As for the heat, the tanks may warm up a couple hundred degrees, but not enough to worry about. They don't get anywhere near test pressure.

Actually, I've never seen my own tank go above the fill rating. If you are in that hot of an environment, you are breathing from your reg and lowering the pressure.

Bring the Payne
10-17-2007, 12:28
depends entirely on the system in use. Our old system was 2216 PSI in AL bottles. Our new system is 4500 in carbon fiber composite tanks.

As for the heat, the tanks may warm up a couple hundred degrees, but not enough to worry about. They don't get anywhere near test pressure.

Actually, I've never seen my own tank go above the fill rating. If you are in that hot of an environment, you are breathing from your reg and lowering the pressure.

Hmm that's interesting. I guess the heat doesn't affect the pressure as much as I thought....or at all really.

cummings66
10-17-2007, 13:28
Found a 106 online for sale. As you all imagined the price is crazy high.
$459.99

http://www.divetrainers.com/Tanks-Luxfer_ALUM_106_LIMITED_White_Aluminum_Tank.html

Except this is an Al tank and not the composite version. It's got to be much higher in price me thinks.

danielh03
10-17-2007, 15:22
depends entirely on the system in use. Our old system was 2216 PSI in AL bottles. Our new system is 4500 in carbon fiber composite tanks.

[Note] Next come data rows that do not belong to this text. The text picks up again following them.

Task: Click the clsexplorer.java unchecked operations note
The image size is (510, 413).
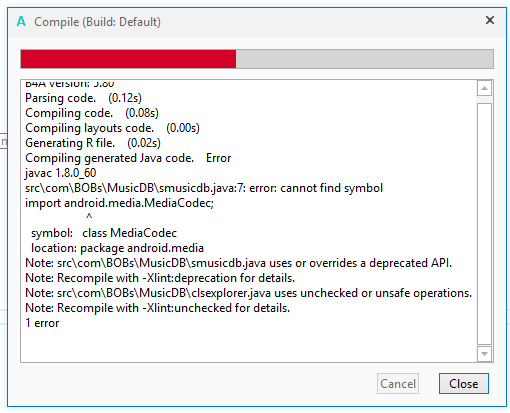Action: tap(249, 293)
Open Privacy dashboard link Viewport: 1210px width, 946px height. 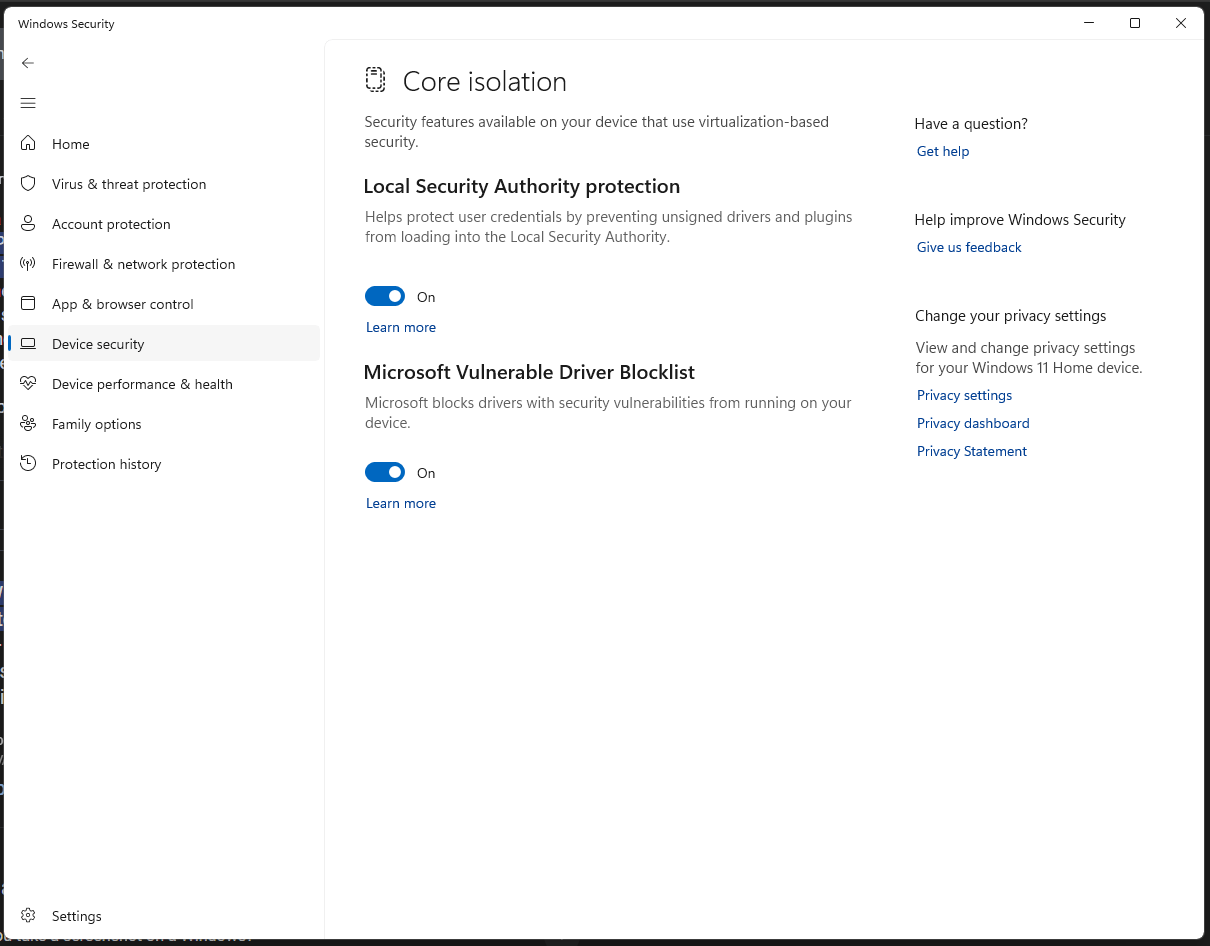972,423
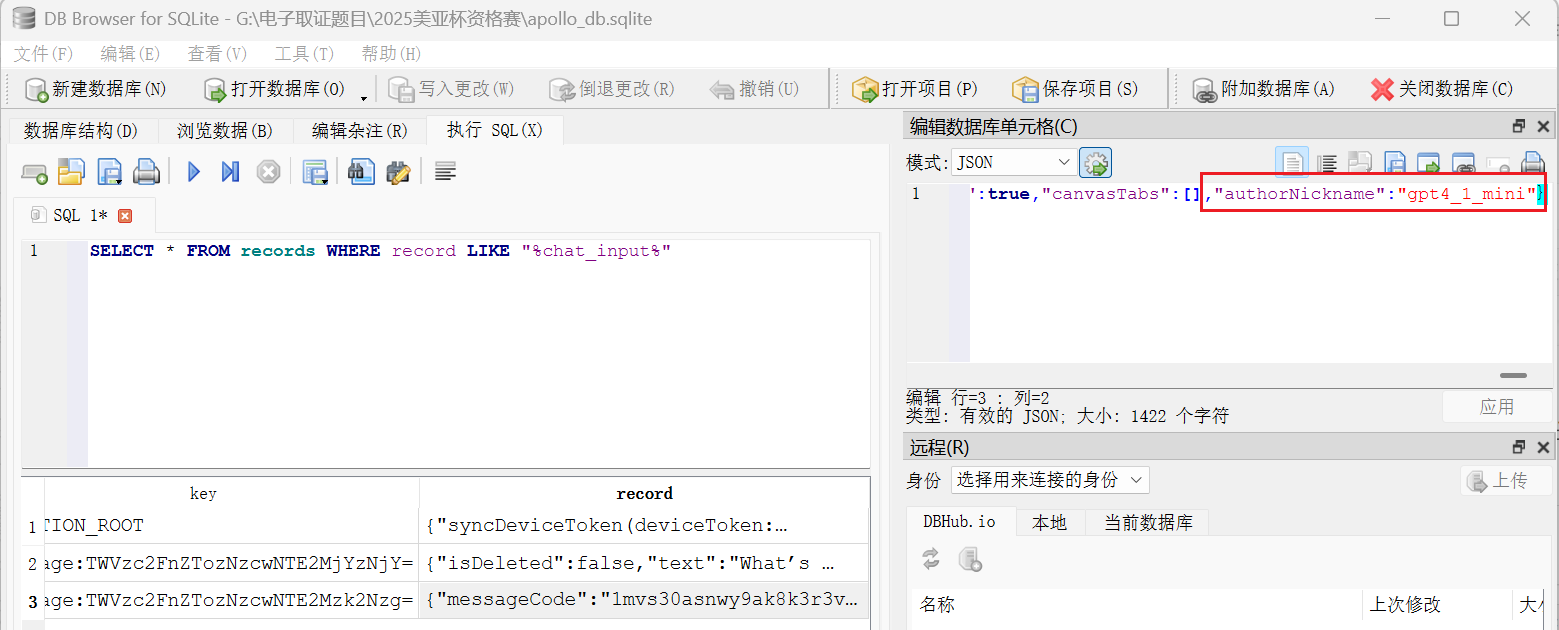Print the SQL editor contents
1559x630 pixels.
[x=146, y=172]
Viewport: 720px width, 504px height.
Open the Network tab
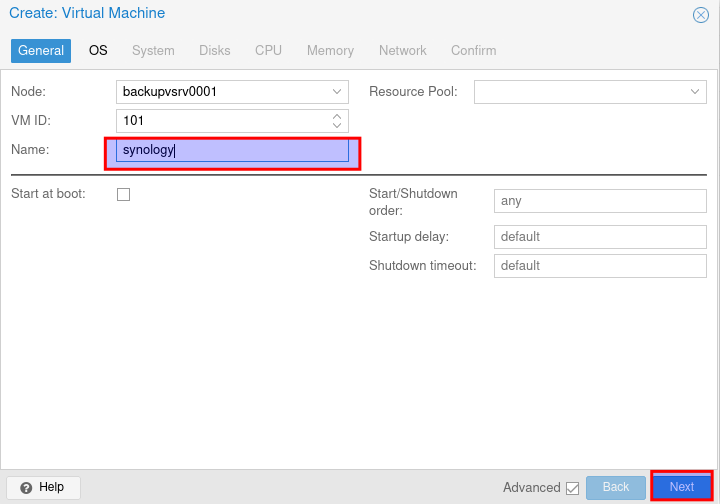402,50
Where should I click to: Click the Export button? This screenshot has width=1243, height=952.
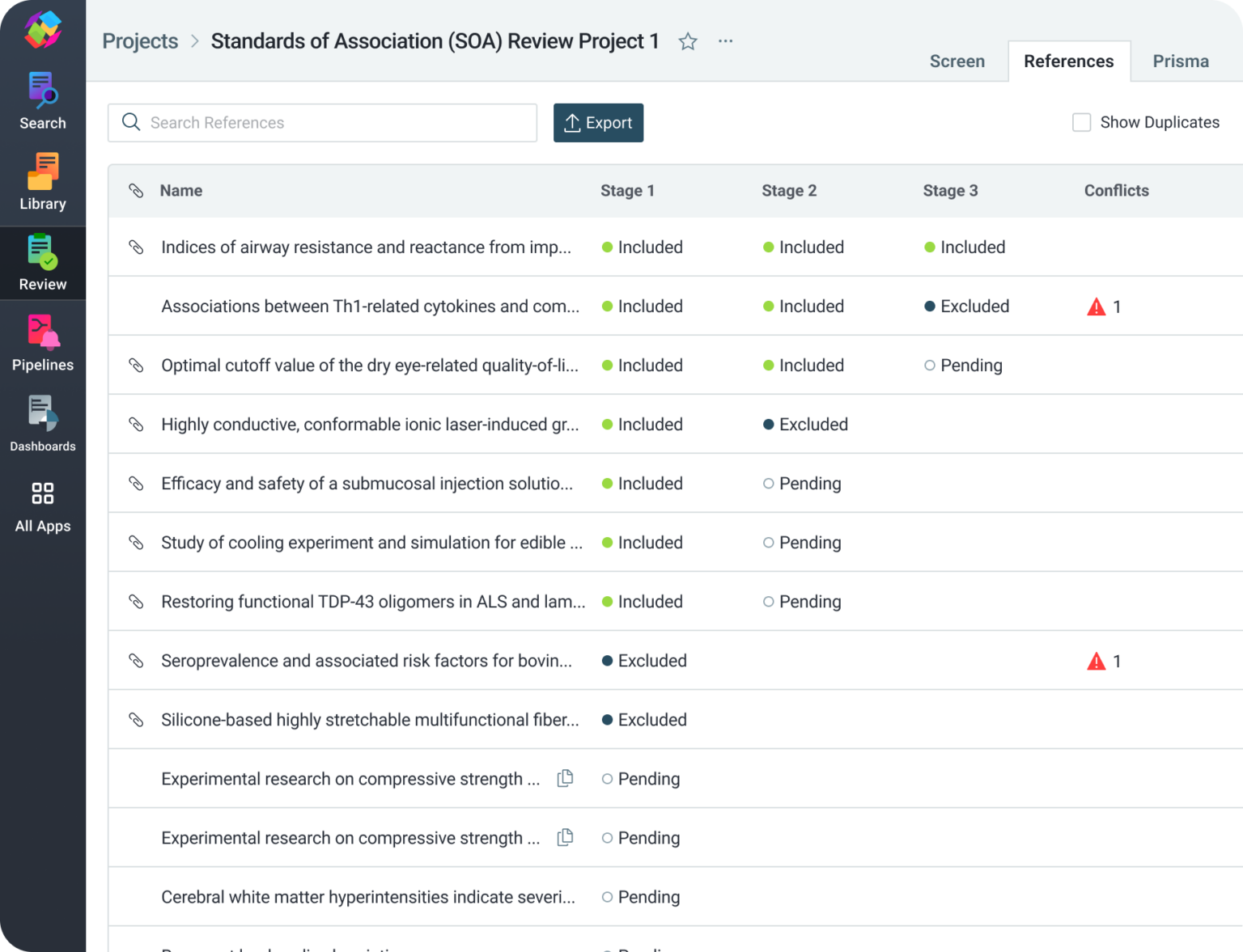pyautogui.click(x=598, y=123)
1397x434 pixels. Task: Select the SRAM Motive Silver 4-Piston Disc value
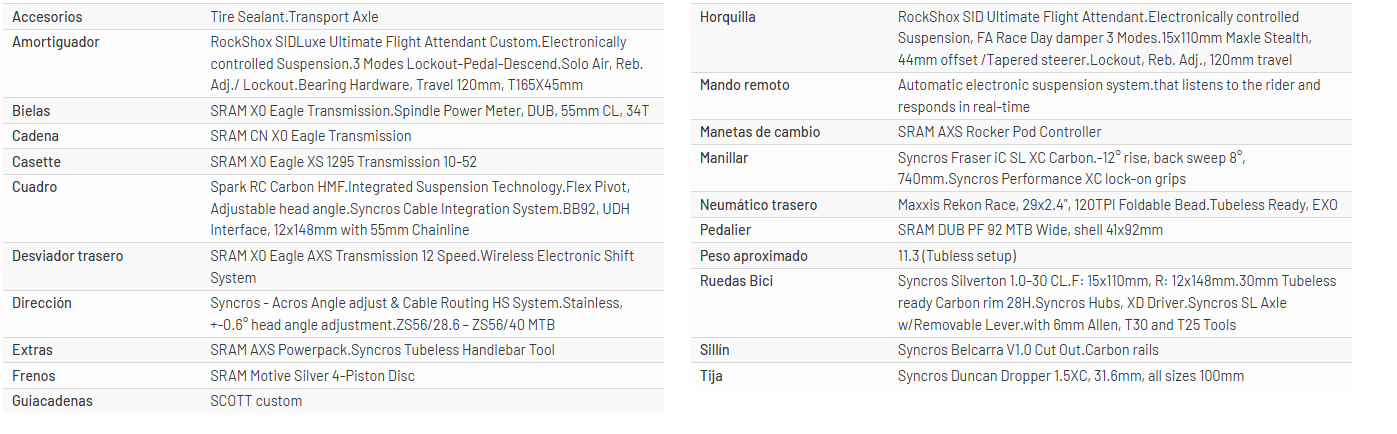[312, 376]
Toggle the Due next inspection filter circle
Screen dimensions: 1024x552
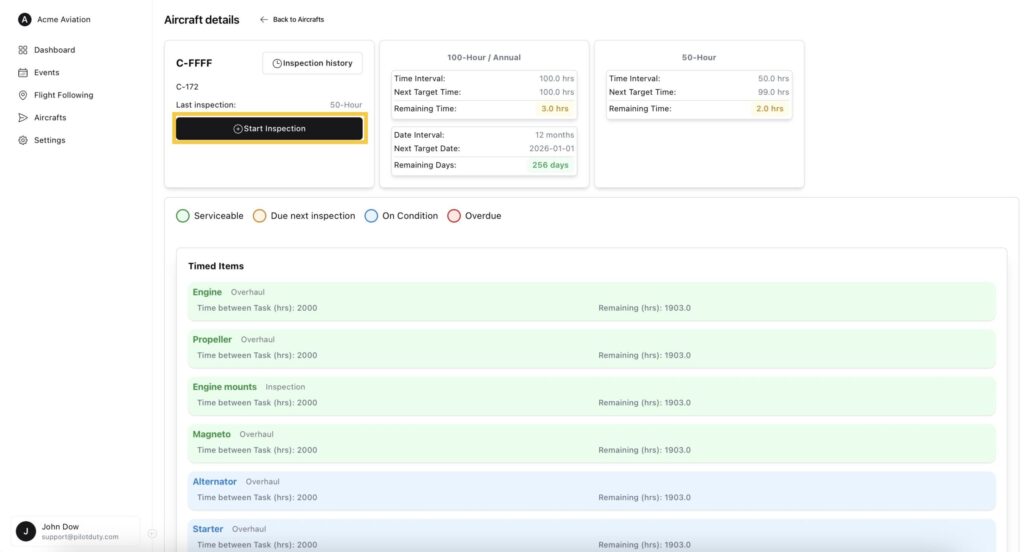click(x=259, y=216)
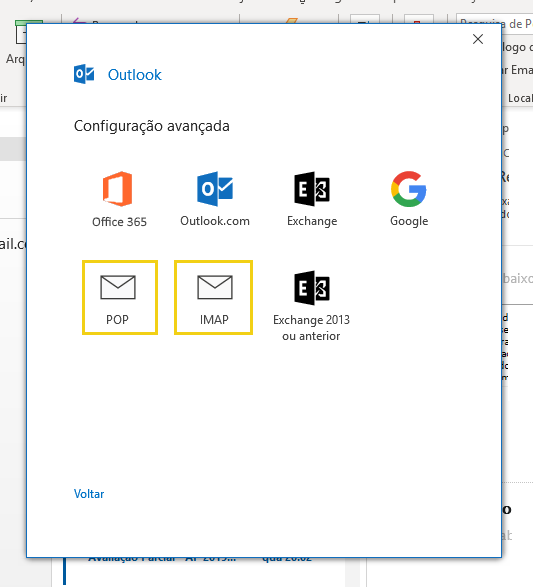Select the Office 365 account icon
Image resolution: width=533 pixels, height=587 pixels.
118,189
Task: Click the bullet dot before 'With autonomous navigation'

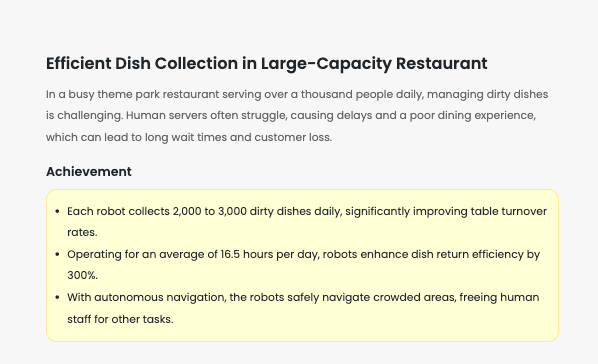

As for the heat, the tanks may warm up a couple hundred degrees, but not enough to worry about. They don't get anywhere near test pressure.

Actually, I've never seen my own tank go above the fill rating. If you are in that hot of an environment, you are breathing from your reg and lowering the pressure.

You were correct on the tanks not being hydrod after 12 years. I had misread my info on them! We didn't have ours long before I went to rescue and we very rarely use SCBA so we have the old steel tanks. Really sucks after your used carbon! Sorry about the mix up lol

Bring the Payne
10-17-2007, 16:26
If the carbon tanks are that much lighter I would think it would be worth spending 500 on a new tank every 12 years.

Jipps
10-22-2007, 18:28
i think the carbon is a good idea, but its expensive and i doubt u can get many dive shops to fill them, at my place our banks only go up to 4000. My boss would shoot me if i filled them any higher....mainly because that would mean i would have to change settings on the compressor.